Lock-Free Data Structures in C

Goal: Build lock-free stack and queue using C11 atomics. Understand why locks are problematic for concurrency, how CAS (compare-and-swap) enables lock-freedom, and implement real lock-free data structures.

Based on: jfalkner/lockfree, Lock-free Data Structures by Siddharth S2710

Prerequisites: C pointers, struct, basic concurrency concepts, understand what atomics are


Why Lock-Free?

Locks (mutexes) have problems:

  • Contention: Threads block each other, killing parallelism
  • Deadlocks: Circular wait dependencies = stuck forever
  • Priority inversion: Low-priority thread holds lock, high-priority can’t run
  • Scheduling: OS decides when blocked threads run — unpredictable latency

Lock-free: at least one thread makes progress every step (no thread can be blocked forever)

Wait-free: every thread completes in bounded steps (stronger guarantee)


The Fundamental Operation: CAS

Compare-and-Swap (CAS) is the building block:

#include <stdatomic.h>
 
// CAS: if *ptr == old_val, set *ptr = new_val, return true
// Otherwise, return false and *ptr unchanged
bool cas(int *ptr, int old_val, int new_val) {
    return atomic_compare_exchange_strong(ptr, old_val, new_val);
}

In C11 atomics:

atomic_int x = ATOMIC_VAR_INIT(0);
int old = atomic_load(&x);
 
// Try to change x from 0 to 42
if (atomic_compare_exchange_strong(&x, &old, 42)) {
    // Success: x is now 42
} else {
    // Failure: x was modified by another thread, old now has current value
}

Key insight: CAS is a load-modify-store operation that happens atomically. If another thread modifies the value between load and store, CAS fails.

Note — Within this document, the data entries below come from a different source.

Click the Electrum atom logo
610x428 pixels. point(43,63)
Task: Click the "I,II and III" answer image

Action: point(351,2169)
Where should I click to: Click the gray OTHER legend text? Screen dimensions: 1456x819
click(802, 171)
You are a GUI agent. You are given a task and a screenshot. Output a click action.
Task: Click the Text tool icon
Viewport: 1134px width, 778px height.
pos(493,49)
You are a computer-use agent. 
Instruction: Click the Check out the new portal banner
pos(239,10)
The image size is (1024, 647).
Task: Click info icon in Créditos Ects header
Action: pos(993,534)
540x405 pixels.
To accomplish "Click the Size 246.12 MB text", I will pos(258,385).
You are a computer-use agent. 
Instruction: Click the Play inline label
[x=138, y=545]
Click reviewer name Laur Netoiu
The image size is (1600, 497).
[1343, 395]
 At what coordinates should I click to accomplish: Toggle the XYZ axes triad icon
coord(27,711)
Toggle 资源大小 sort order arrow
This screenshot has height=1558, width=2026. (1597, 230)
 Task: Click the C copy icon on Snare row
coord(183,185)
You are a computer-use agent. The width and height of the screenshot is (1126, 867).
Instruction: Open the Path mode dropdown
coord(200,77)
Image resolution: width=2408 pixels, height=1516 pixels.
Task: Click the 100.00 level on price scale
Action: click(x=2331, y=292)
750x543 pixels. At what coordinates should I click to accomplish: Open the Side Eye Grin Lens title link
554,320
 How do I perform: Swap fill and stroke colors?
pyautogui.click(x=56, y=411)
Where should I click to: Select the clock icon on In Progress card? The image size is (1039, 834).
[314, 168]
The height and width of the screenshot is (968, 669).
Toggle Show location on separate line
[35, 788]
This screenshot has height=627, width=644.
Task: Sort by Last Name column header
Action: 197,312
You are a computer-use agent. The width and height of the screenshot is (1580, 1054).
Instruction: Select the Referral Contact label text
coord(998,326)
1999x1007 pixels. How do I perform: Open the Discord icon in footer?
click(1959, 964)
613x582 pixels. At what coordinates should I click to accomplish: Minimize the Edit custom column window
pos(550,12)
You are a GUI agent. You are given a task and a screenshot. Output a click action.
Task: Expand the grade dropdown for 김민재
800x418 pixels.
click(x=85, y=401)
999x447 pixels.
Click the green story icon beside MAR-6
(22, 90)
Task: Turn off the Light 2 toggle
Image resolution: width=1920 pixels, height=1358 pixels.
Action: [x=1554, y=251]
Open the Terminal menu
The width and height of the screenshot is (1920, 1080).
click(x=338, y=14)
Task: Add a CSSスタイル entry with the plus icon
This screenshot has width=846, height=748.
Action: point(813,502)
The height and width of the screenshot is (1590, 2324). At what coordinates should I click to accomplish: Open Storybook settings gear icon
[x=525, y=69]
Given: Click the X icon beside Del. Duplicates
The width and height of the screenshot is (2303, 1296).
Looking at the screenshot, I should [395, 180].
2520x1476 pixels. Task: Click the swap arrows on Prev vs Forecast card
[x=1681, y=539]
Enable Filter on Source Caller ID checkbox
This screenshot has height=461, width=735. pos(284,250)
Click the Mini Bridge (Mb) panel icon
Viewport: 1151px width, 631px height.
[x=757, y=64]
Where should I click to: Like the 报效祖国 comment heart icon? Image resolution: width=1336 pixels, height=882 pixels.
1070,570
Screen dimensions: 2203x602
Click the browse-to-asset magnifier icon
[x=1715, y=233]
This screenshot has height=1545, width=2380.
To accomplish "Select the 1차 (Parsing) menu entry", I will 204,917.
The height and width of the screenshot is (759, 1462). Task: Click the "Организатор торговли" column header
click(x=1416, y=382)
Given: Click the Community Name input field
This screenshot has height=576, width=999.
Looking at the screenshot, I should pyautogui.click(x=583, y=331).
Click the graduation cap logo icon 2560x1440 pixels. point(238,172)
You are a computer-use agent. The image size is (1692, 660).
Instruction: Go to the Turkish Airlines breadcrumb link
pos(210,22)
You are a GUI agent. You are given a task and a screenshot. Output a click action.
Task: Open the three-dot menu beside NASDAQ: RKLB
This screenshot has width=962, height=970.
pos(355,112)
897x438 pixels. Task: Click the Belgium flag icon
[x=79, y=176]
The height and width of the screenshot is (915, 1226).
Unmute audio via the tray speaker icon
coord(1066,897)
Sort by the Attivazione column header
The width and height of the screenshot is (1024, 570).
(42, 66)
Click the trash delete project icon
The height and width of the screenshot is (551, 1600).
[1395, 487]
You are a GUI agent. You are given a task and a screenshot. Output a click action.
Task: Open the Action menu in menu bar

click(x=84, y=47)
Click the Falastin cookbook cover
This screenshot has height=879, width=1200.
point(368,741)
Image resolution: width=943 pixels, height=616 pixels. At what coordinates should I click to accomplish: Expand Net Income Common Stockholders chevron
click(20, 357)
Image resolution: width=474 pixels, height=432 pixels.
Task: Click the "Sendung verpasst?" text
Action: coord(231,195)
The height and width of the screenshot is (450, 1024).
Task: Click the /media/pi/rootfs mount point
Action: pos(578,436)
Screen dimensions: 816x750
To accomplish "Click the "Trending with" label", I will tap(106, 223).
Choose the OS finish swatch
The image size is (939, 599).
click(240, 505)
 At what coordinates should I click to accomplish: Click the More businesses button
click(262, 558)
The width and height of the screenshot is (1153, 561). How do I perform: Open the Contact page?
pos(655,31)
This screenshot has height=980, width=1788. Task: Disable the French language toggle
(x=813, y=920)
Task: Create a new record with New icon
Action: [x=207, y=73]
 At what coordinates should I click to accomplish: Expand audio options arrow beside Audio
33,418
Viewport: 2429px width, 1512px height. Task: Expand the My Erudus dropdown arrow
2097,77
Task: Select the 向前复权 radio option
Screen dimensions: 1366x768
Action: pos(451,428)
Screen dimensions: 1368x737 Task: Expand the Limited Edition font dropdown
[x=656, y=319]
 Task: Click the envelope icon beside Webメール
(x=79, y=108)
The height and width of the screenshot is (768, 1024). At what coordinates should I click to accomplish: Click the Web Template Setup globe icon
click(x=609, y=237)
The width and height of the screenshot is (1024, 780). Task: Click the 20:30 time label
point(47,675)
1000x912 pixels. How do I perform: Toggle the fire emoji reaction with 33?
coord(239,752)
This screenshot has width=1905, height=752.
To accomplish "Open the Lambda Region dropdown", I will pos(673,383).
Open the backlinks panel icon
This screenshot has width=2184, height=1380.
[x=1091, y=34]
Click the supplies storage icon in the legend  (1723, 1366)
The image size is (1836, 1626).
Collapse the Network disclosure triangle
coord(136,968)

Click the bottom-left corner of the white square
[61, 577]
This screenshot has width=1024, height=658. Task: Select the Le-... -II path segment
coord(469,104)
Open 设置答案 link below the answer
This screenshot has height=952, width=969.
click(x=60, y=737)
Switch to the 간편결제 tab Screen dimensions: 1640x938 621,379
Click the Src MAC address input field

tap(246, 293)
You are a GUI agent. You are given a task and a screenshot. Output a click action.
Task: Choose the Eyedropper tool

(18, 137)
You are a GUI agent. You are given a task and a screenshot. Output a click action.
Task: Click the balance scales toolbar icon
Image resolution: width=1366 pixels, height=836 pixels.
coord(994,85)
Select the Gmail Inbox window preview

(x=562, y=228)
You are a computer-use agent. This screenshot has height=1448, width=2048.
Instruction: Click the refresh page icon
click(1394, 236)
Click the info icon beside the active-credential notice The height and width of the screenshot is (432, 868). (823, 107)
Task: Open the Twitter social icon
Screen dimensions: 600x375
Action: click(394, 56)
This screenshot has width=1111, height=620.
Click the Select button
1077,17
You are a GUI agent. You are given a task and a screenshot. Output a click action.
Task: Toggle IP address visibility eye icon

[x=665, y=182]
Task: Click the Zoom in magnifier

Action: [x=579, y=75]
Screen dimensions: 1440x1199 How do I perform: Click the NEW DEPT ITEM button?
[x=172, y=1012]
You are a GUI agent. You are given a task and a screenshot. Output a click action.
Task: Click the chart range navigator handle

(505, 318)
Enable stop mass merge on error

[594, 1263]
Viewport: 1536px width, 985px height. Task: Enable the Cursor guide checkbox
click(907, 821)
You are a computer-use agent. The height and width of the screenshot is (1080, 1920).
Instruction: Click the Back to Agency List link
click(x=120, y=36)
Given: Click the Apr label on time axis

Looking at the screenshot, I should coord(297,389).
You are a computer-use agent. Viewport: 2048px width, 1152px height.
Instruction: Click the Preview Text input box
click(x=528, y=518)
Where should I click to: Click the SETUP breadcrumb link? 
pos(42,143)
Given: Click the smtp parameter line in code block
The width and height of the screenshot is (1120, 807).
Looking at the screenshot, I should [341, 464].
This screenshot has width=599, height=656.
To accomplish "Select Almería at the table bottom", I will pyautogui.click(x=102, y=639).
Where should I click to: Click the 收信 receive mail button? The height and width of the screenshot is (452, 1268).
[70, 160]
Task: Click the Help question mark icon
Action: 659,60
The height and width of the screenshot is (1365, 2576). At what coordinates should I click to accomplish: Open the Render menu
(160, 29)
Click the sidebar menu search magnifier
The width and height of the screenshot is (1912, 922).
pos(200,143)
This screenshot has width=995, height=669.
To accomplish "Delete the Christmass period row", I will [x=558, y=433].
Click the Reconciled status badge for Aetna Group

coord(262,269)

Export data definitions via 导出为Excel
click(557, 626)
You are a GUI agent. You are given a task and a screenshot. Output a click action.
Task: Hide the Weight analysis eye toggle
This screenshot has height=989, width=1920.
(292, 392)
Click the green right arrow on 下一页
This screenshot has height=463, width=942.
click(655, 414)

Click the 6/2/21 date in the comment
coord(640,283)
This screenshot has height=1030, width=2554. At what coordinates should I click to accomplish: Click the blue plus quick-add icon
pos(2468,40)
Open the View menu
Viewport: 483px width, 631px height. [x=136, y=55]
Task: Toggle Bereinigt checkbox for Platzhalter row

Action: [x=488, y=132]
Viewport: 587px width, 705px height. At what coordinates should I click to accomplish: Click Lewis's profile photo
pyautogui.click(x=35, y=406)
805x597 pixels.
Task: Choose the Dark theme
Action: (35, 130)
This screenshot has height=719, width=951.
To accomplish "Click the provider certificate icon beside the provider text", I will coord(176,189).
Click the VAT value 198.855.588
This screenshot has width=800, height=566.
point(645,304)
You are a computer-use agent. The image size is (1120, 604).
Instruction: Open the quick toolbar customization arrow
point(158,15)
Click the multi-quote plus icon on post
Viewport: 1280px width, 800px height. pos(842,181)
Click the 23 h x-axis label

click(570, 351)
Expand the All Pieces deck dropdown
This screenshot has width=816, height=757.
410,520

Lock-Free Stack (Treiber Stack)

The simplest lock-free data structure. Uses linked nodes, CAS to push/pop.

#include <stdatomic.h>
#include <stdlib.h>
#include <stdio.h>
 
typedef struct Node {
    void *data;
    struct Node *next;
} Node;
 
typedef struct {
    _Atomic(Node*) head;
} LockFreeStack;
 
// Initialize stack
void stack_init(LockFreeStack *s) {
    atomic_store(&s->head, NULL);
}
 
// Push: create node, point to current head, CAS to install
// Returns true on success
bool stack_push(LockFreeStack *s, void *data) {
    Node *node = malloc(sizeof(Node));
    if (!node) return false;
    
    node->data = data;
    
    // Current head
    Node *old_head = atomic_load(&s->head);
    
    // Point new node to current head
    node->next = old_head;
    
    // Try to install new node as head
    // If head changed (another thread pushed), retry with new head
    while (!atomic_compare_exchange_strong(&s->head, &old_head, node)) {
        // CAS failed, old_head now has current head value
        node->next = old_head;
        // Loop will retry with updated old_head
    }
    
    return true;
}
 
// Pop: try to CAS head from old to old->next
void *stack_pop(LockFreeStack *s) {
    Node *old_head = atomic_load(&s->head);
    
    while (old_head != NULL) {
        if (atomic_compare_exchange_strong(&s->head, &old_head, old_head->next)) {
            void *data = old_head->data;
            free(old_head);
            return data;
        }
        // CAS failed, another thread modified head — retry
    }
    
    return NULL; // Empty stack
}

ABA Problem: CAS only compares values, not pointers. If node A is at head, popped, then a new node with same address as A is pushed, CAS sees “A” and succeeds — even though the linked structure changed.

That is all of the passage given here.